**WHAT TO PRODUCE**
After reading the listing below, copy it out exactly.

**LISTED RECORDS**
⟨
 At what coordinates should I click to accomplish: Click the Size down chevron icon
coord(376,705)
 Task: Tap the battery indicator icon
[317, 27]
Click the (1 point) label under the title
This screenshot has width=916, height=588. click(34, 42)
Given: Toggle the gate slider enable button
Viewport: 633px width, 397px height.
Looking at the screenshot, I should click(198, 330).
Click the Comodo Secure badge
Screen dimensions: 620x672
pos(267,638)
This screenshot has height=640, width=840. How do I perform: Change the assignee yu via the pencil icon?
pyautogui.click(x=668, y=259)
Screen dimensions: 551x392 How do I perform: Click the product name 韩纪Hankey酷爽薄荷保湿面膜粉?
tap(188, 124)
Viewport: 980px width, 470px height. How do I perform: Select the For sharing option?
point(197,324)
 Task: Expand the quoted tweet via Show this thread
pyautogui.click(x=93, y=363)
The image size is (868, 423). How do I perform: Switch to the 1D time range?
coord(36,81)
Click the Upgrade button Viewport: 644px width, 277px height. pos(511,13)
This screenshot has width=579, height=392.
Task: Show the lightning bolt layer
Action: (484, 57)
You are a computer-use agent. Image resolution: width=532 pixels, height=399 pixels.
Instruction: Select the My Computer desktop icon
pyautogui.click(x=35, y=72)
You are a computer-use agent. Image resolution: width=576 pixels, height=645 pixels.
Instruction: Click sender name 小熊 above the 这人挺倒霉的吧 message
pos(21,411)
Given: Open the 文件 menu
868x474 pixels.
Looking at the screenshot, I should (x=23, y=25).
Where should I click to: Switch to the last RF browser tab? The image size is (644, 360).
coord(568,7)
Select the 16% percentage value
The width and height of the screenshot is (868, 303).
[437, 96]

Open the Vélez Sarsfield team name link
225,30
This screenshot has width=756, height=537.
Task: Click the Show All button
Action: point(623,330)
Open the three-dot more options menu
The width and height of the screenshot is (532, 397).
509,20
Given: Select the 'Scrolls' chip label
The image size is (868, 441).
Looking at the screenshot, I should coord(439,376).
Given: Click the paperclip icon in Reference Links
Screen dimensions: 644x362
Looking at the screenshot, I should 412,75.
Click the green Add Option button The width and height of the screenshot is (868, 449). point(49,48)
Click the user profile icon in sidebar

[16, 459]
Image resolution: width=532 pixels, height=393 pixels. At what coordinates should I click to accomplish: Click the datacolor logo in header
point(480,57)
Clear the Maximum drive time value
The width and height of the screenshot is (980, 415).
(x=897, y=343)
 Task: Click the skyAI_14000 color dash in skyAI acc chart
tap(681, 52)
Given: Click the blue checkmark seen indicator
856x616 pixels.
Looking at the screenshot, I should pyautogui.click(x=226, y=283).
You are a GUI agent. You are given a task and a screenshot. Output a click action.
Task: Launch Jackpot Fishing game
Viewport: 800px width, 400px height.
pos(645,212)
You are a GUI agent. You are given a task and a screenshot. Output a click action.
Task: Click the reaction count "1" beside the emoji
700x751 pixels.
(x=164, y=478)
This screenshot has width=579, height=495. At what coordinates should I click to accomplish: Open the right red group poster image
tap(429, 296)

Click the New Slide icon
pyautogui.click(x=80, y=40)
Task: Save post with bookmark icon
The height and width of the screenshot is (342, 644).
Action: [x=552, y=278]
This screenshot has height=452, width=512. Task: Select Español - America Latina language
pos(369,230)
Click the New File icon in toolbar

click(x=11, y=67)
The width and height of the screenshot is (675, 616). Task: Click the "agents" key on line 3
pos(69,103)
⟩
**PROBLEM SOLUTION**
 At what coordinates should I click to accomplish: Click the Size down chevron icon
coord(376,705)
 Task: Tap the battery indicator icon
[317, 27]
Click the (1 point) label under the title
This screenshot has width=916, height=588. click(34, 42)
Given: Toggle the gate slider enable button
Viewport: 633px width, 397px height.
Looking at the screenshot, I should click(198, 330).
Click the Comodo Secure badge
Screen dimensions: 620x672
pos(267,638)
This screenshot has height=640, width=840. How do I perform: Change the assignee yu via the pencil icon?
pyautogui.click(x=668, y=259)
Screen dimensions: 551x392 How do I perform: Click the product name 韩纪Hankey酷爽薄荷保湿面膜粉?
tap(188, 124)
Viewport: 980px width, 470px height. How do I perform: Select the For sharing option?
point(197,324)
 Task: Expand the quoted tweet via Show this thread
pyautogui.click(x=93, y=363)
The image size is (868, 423). How do I perform: Switch to the 1D time range?
coord(36,81)
Click the Upgrade button Viewport: 644px width, 277px height. pos(511,13)
This screenshot has width=579, height=392.
Task: Show the lightning bolt layer
Action: (484, 57)
You are a computer-use agent. Image resolution: width=532 pixels, height=399 pixels.
Instruction: Select the My Computer desktop icon
pyautogui.click(x=35, y=72)
You are a computer-use agent. Image resolution: width=576 pixels, height=645 pixels.
Instruction: Click sender name 小熊 above the 这人挺倒霉的吧 message
pos(21,411)
Given: Open the 文件 menu
868x474 pixels.
Looking at the screenshot, I should (x=23, y=25).
Where should I click to: Switch to the last RF browser tab? The image size is (644, 360).
coord(568,7)
Select the 16% percentage value
The width and height of the screenshot is (868, 303).
[437, 96]

Open the Vélez Sarsfield team name link
225,30
This screenshot has width=756, height=537.
Task: Click the Show All button
Action: point(623,330)
Open the three-dot more options menu
The width and height of the screenshot is (532, 397).
509,20
Given: Select the 'Scrolls' chip label
The image size is (868, 441).
Looking at the screenshot, I should coord(439,376).
Given: Click the paperclip icon in Reference Links
Screen dimensions: 644x362
Looking at the screenshot, I should 412,75.
Click the green Add Option button The width and height of the screenshot is (868, 449). point(49,48)
Click the user profile icon in sidebar

[16, 459]
Image resolution: width=532 pixels, height=393 pixels. At what coordinates should I click to accomplish: Click the datacolor logo in header
point(480,57)
Clear the Maximum drive time value
The width and height of the screenshot is (980, 415).
(x=897, y=343)
 Task: Click the skyAI_14000 color dash in skyAI acc chart
tap(681, 52)
Given: Click the blue checkmark seen indicator
856x616 pixels.
Looking at the screenshot, I should pyautogui.click(x=226, y=283).
You are a GUI agent. You are given a task and a screenshot. Output a click action.
Task: Launch Jackpot Fishing game
Viewport: 800px width, 400px height.
pos(645,212)
You are a GUI agent. You are given a task and a screenshot. Output a click action.
Task: Click the reaction count "1" beside the emoji
700x751 pixels.
(x=164, y=478)
This screenshot has width=579, height=495. At what coordinates should I click to accomplish: Open the right red group poster image
tap(429, 296)

Click the New Slide icon
pyautogui.click(x=80, y=40)
Task: Save post with bookmark icon
The height and width of the screenshot is (342, 644).
Action: [x=552, y=278]
This screenshot has height=452, width=512. Task: Select Español - America Latina language
pos(369,230)
Click the New File icon in toolbar

click(x=11, y=67)
The width and height of the screenshot is (675, 616). Task: Click the "agents" key on line 3
pos(69,103)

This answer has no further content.